There were two books panels and a comics panel this time around. And while I missed Marvel, I think both the Lucasfilm Publishing Q&A (which did feature the significant Journey To The Last Jedi announcements) and the Del Rey Books panel benefited from the new arrangements. The latter had more room to breathe, and it became a great roundtable discussion between the authors. The moderator, Elizabeth Schaefer, caveated at the beginning that we should not expect any announcements at the Del Rey panel and to be quite honest, I think I was happy that we didn’t need to spend time on those. We had some great panelists and great discussions. The LFL Publishing panel did have plenty of news (which I’ll discuss below), but that was actually a surprise. The panel was only ever described as a roundtable discussion with panelists representing each SW publisher: Del Rey, Marvel, and Disney-Lucasfilm Press. Michael Siglain and Jen Heddle led a discussion with questions partially collected from fans, and the announcements came at the end as a surprise. And the surprises continued with the Battlefront panel, which I’ll more fully discuss later.
But while it was somewhat of a surprise to get news announcements at the end of the Lucasfilm Publishing panel, it was thoroughly surprising to get a book cover reveal and video game story synergy announced at a video game panel that occurred after the main books panels. And the greatest surprise of all was when Christie Golden walked onto the stage for Battlefront. I think the only comparable Celebration surprise I can think of was when they had Timothy Zahn appear on stage to announce his Thrawn novel at the last Celebration Europe, but I wasn’t there and didn’t get to experience that surprise in real time. Not that surprises should be the model going forward: if the true point of a Celebration panel isn’t news announcements, it certainly shouldn’t be unexpected reveals, either. My real point here is that there were multiple solid, good reasons behind why the main books and comics panels didn’t feature the big announcements they did in the past and these changes certainly enhanced my experience of the convention and my engagement with that news. I’m sure not everyone will agree, just as not everyone will agree with my saying that news isn’t the main point of a con.
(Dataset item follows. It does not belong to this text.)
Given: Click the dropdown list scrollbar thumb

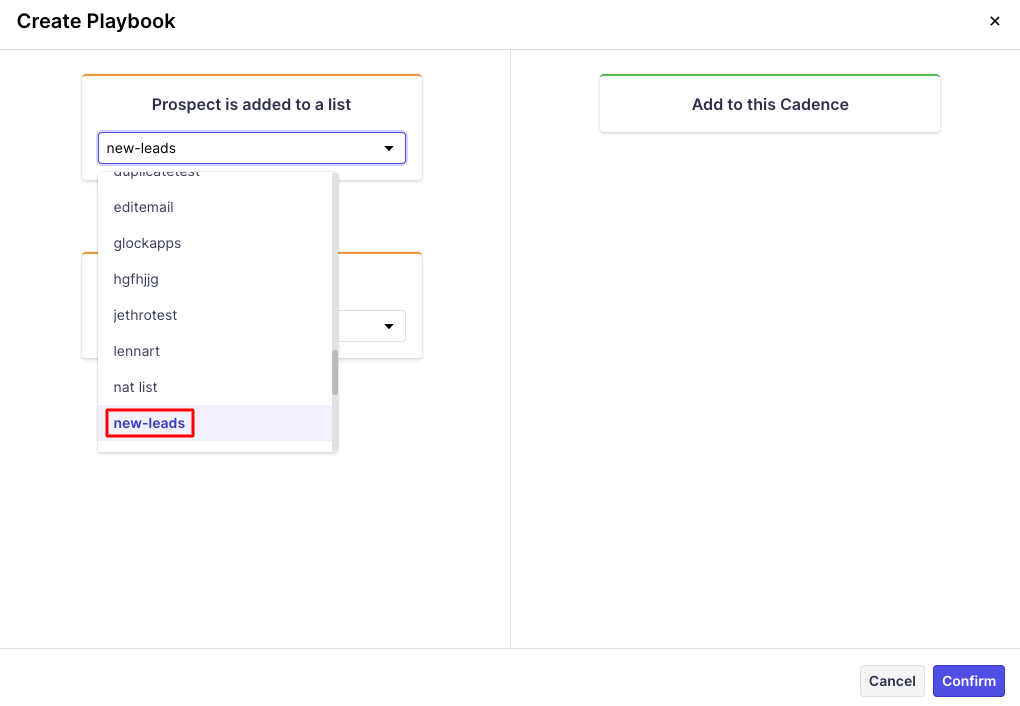Looking at the screenshot, I should (335, 372).
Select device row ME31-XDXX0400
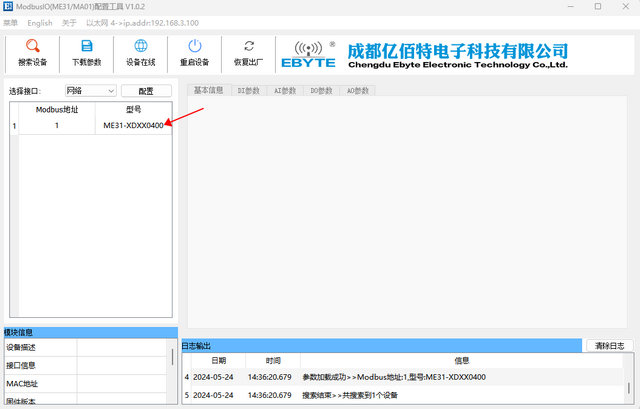The height and width of the screenshot is (409, 640). (133, 126)
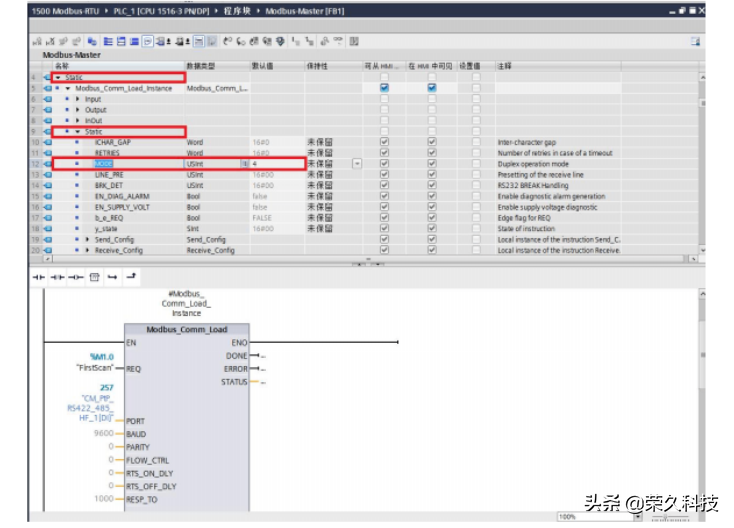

But change can be good and bad and in this case, the model used at Celebration Orlando 2017 for publishing announcements was a good one.
Towards the future
Doing things differently can be jarring, especially when there’s no indication that there’s going to be a change. I think the biggest frustration I would’ve had — if I hadn’t gone to all these panels — is not knowing until the start of the Del Rey panel that there wouldn’t be announcements in that panel. It’s not that there’s any entitlement or expectation there, but I think that people may have relied on past patterns to decide how they consumed convention news.
But other than that, I think the new way the announcements went out — over time and tied and connected to other media — was a better, more enjoyable experience in the long run. I don’t go to conventions solely for news anyway — I’m in it for the experience, and for friends — and tying news and announcements into the experience can only be a good thing.
Speaking of good things, what about those announcements? Well, I have a lot of thoughts about those, so let’s save that for its own article on Monday…
2 thoughts to “Star Wars Publishing turns a new page at Celebration Orlando”
Great article! Only one extremely minor nit to pick: Zahn didn’t actually attend SWCE last year; he appeared via a video message.
Otherwise, very well-written and thought-out.